Graph Reinforcement Learning for Radio Resource Allocation
–arXiv.org Artificial Intelligence
Deep reinforcement learning (DRL) for resource allocation has been investigated extensively owing to its ability of handling model-free and end-to-end problems. Yet the high training complexity of DRL hinders its practical use in dynamic wireless systems. To reduce the training cost, we resort to graph reinforcement learning for exploiting two kinds of relational priors inherent in many problems in wireless communications: topology information and permutation properties. To design graph reinforcement learning framework systematically for harnessing the two priors, we first conceive a method to transform state matrix into state graph, and then propose a general method for graph neural networks to satisfy desirable permutation properties. To demonstrate how to apply the proposed methods, we take deep deterministic policy gradient (DDPG) as an example for optimizing two representative resource allocation problems.
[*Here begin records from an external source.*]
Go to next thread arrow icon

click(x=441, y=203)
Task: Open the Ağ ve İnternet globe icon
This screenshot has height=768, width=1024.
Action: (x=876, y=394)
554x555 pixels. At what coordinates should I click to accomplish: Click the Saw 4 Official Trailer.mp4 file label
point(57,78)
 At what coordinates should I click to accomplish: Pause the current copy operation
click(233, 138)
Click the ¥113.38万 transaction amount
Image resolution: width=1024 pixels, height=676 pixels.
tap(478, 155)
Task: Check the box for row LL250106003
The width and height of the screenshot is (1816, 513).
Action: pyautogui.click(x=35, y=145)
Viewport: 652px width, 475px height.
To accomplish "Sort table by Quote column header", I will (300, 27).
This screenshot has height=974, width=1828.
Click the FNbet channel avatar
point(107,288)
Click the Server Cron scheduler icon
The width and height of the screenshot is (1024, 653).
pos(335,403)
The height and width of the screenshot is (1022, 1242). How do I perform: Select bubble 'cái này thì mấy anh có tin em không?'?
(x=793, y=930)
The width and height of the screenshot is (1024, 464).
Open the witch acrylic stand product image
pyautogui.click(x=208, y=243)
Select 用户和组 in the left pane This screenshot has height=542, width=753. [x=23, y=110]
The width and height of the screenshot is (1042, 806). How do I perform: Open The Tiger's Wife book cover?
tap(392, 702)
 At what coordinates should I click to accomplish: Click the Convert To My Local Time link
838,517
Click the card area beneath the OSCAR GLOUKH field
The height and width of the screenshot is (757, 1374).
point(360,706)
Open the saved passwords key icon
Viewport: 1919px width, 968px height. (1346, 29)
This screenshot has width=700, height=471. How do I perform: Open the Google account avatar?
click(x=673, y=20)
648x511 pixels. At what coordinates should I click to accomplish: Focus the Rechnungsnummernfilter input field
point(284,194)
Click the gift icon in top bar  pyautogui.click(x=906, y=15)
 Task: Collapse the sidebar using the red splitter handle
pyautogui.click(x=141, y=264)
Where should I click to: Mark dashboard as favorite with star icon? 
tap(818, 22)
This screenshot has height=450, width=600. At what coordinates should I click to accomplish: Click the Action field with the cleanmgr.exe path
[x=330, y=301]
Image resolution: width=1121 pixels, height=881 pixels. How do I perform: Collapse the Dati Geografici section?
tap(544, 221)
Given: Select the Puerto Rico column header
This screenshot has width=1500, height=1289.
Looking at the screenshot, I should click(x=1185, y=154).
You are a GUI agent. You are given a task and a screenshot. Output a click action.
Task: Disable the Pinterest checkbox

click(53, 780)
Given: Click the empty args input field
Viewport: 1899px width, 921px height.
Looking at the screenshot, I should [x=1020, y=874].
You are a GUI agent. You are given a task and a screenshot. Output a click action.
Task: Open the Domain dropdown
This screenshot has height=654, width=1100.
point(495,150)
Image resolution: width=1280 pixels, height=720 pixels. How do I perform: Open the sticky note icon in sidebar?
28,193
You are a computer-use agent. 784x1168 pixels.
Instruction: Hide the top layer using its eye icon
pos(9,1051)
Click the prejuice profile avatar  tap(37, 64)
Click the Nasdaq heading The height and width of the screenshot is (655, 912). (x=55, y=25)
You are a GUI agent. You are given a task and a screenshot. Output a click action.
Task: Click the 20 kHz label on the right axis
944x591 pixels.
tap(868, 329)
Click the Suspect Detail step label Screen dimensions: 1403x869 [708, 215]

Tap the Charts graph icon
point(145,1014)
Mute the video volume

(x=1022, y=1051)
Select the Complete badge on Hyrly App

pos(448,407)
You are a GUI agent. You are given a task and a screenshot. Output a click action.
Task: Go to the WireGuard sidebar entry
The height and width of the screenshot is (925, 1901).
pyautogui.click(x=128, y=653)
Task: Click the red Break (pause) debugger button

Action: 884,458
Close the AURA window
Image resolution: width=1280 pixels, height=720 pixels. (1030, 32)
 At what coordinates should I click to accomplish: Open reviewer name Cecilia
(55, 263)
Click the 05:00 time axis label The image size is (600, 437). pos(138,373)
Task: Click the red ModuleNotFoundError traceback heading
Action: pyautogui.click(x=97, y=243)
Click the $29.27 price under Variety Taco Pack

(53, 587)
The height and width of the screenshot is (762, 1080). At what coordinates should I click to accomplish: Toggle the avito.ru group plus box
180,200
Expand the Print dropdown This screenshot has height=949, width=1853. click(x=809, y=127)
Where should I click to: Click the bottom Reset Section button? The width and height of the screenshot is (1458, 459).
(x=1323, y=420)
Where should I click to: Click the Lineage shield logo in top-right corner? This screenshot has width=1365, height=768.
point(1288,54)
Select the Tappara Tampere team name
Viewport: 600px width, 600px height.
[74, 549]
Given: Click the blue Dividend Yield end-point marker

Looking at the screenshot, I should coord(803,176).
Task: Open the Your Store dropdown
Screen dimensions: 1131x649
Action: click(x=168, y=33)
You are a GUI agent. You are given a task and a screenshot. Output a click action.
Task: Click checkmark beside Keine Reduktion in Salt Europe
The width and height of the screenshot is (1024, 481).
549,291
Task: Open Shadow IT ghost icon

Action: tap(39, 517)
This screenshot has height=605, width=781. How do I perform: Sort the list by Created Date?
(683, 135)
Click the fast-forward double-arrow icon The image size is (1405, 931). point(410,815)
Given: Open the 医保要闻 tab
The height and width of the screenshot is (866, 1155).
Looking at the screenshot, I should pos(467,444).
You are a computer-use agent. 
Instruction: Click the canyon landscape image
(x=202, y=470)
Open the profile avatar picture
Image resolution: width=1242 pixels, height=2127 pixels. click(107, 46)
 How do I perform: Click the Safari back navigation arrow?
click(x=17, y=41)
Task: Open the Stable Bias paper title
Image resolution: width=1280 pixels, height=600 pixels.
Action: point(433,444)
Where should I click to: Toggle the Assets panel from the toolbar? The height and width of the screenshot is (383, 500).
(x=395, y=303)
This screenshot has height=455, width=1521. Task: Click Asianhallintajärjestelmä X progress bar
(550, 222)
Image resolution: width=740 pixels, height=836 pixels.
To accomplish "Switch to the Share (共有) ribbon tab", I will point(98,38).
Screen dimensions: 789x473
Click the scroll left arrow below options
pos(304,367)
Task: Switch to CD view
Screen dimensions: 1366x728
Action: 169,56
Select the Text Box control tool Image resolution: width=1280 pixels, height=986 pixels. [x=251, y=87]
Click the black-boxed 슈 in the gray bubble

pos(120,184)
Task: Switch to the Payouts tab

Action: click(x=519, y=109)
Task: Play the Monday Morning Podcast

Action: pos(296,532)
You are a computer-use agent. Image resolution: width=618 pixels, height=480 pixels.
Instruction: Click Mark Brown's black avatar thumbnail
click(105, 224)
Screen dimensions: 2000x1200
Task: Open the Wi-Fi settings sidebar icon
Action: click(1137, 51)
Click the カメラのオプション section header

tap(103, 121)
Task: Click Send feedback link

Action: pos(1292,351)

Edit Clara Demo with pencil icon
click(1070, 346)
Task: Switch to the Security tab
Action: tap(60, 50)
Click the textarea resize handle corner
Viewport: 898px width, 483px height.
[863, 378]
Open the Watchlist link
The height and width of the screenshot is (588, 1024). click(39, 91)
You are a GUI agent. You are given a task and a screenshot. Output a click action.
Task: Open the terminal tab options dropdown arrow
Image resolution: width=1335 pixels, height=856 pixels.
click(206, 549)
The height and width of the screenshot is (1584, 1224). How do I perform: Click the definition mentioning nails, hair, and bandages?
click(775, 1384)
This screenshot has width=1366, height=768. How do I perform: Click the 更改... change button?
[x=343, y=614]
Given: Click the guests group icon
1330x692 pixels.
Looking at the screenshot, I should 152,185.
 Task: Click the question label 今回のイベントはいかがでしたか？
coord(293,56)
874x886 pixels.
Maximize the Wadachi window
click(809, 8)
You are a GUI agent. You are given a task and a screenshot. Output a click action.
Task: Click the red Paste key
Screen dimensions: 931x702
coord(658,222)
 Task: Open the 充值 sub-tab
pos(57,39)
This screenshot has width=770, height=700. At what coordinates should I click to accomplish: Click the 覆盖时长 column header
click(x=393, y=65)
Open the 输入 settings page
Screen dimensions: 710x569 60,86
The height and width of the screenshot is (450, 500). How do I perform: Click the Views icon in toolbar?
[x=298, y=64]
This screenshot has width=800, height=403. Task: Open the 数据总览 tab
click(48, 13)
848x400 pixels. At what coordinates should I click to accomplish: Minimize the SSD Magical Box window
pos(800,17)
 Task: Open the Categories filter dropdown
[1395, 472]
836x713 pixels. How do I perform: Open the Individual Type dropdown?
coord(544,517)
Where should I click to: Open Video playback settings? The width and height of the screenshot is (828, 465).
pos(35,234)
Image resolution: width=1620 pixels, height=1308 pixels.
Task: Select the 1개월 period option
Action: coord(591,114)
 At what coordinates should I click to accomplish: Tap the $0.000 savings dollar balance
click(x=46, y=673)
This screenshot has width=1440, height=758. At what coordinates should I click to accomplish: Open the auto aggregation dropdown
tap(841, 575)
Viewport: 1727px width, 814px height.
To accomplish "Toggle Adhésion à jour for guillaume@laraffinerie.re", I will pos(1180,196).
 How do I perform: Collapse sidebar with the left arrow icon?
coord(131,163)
One is predictive power allocation that minimizes the energy consumed for ensuring the quality-ofservice of each user that requests video streaming. The other is link scheduling that maximizes the sum-rate for device-to-device communications. Simulation results show that the graph DDPG algorithm converges much faster and needs much lower space complexity than existing DDPG algorithms to achieve the same learning performance. Deep reinforcement learning (DRL) has been introduced to optimize a variety of resource allocation problems, thanks to its ability of learning wireless policies from the optimization problems without closed-form objectives and constraints, making decision in an end-to-end manner, and online training [1-8]. When learning a resource allocation policy to be operated in non-stationary wireless channels, a DRL algorithm needs to be online trained consistently for adapting to the dynamic environments. In particular, the agent of DRL interacts with the environment to gather a sample (i.e., an experience in reinforcement learning parlance) in each time step and updates deep neural networks (DNNs) with a batch of experiences every several time steps.